Monday, January 25, 2010

traditional japanese art

traditional japanese art, japanese art
traditional japanese art, japanese art
traditional japanese art, japanese art

traditional japanese art

Japanese Traditional Art

Whether it is the Japanese paintings or pottery, Japanese traditional art is vivid and has its own beauty. Here’s a look at some of the different types of Japanese traditional art that reflect the rich history and culture of the place.
Japanese Traditional Art
Japan has always been known for the various forms of beautiful art that is seen out here. The Japanese have managed to retain their own aesthetic lookout while merging foreign influences as well. There was a time when Japan was invaded by ideas that came from outside and there was also a time when the Japanese rarely had any contact or influences from places around the world. Japanese traditional art can be seen in various forms, which the Japanese artists have used to express through various mediums.

When one mentions Japanese traditional art, one can see that it can encompass a whole lot of mediums of expression. Japanese traditional art can include the beautiful Japanese paintings, the exquisite Japanese pottery, the artistic Japanese sculptures and the traditional art extends to the art of flower arrangement known as the Ikebana and Origami which is the art of folding paper. Here’s a look at the various forms of Japanese traditional art that has mesmerized people for years.

Japanese Traditional Art: Painting
Japanese paintings are unique in their own way and have certain characteristics about them as well. This is also the oldest of the Japanese traditional arts. One can see a wide range of styles under Japanese art. This is a combination of traditional Japanese ideas and influences from outside as well.

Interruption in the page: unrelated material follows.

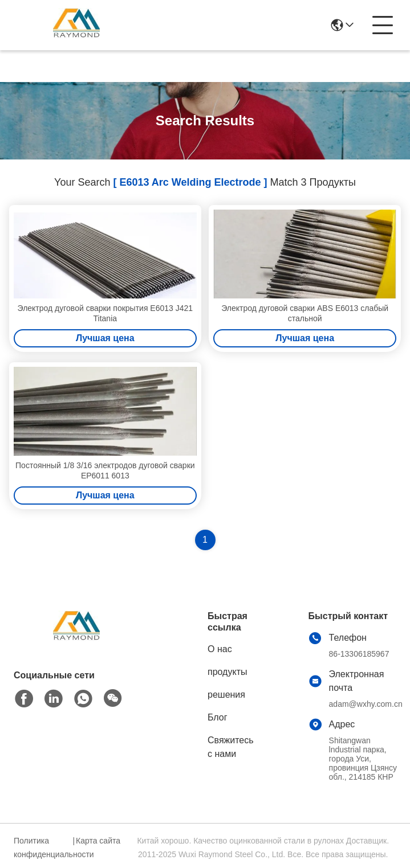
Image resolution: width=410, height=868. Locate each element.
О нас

The various periods in the history of Japan also had certain influences over the Japanese traditional art forms. Beautiful murals were the most significant forms of art during the Nara period. These were seen on the walls of the temple of Horyu-ji in Ikaruga , Nara. Here, the style of the paintings was quite similar to the Chinese paintings. Most of the paintings of the Nara period depicted religious beliefs and stories.

As time passed, one could see various images of the Mandala gain prominence in Japanese art. With Japanese Buddhism on the rise, one could witness new genres being added to the traditional Japanese art. Chinese art slowly disappeared from the scene by the mid-Heian period. This period saw many artists incorporate religion into their paintings.

The 14th century witnessed the Zen monasteries make a strong impact on Japanese art. Ink painting was introduced from the Sung and the Yuan dynasty. The Zen artists gradually moved away from the Chinese style of painting and monochrome landscape paintings gained prominence. This took on a more of a Japanese style in the Muromachi period and towards the end of this period, the ink paintings gave way to a decorative style of art.

Traditional Japanese art also saw the use of gold and silver foil in the Azuchi-Momoyama period. Monumental landscapes adorned the sliding doors and wall paintings decorated beautiful castles. A number of new trends came to the surface during the Edo period. The Rimpa school that was seen during this period were known for their classical themes which were depicted in a very bold fashion with a decorative style.

Western art gained prominence during the Meiji period. Due to the efforts of certain art critics, traditional Japanese art saw a revival during this period especially the Nihonga art. With time, Japanese art also saw many changes in the various art styles.

Today, modern artists have gone towards new themes and abstract paintings as well. The traditional Japanese art style called the nihonga is still represented in various modern ways by artists.

Japanese Traditional Art: Pottery and Sculpture
The earlier forms of pottery seen in Japan were coil made and decorated with rope patterns, which were impressed by hand. Many artists studied the traditional methods of glazing in order to prevent the native styles from disappearing from the scene. Various styles of the Japanese pottery evolved which were initially created by Korean potters. Classic wares were crafted in numerous areas of Japan by the end of the 1980s. Dragons and floral designs adorned the Arita porcelain. The bizen ware was easily distinguishable by the reddish brown color and the ironlike hardness.

Japanese sculpture is beautiful in its own way and has its main focus on Buddhism. Different periods also saw the emergence of various styles of this art form. In the initial stage, materials such as metals and wood were used for the Japanese sculptures. The ancient dogu and the haniwa figures were made of clay. These also had a story behind their form and creation.

The most important and significant Buddhist sculptures belonged to the Hakuho art period. The earlier styles of the sculpture saw a change and features became more softened in their appearance.

Towards the modern times, new ideas and materials were put into use for Japanese sculpture. Outdoor sculpture also became an important feature. These are used in parks and as a part of landscape design. The 1980s saw the use of natural materials being made for Japanese sculptures.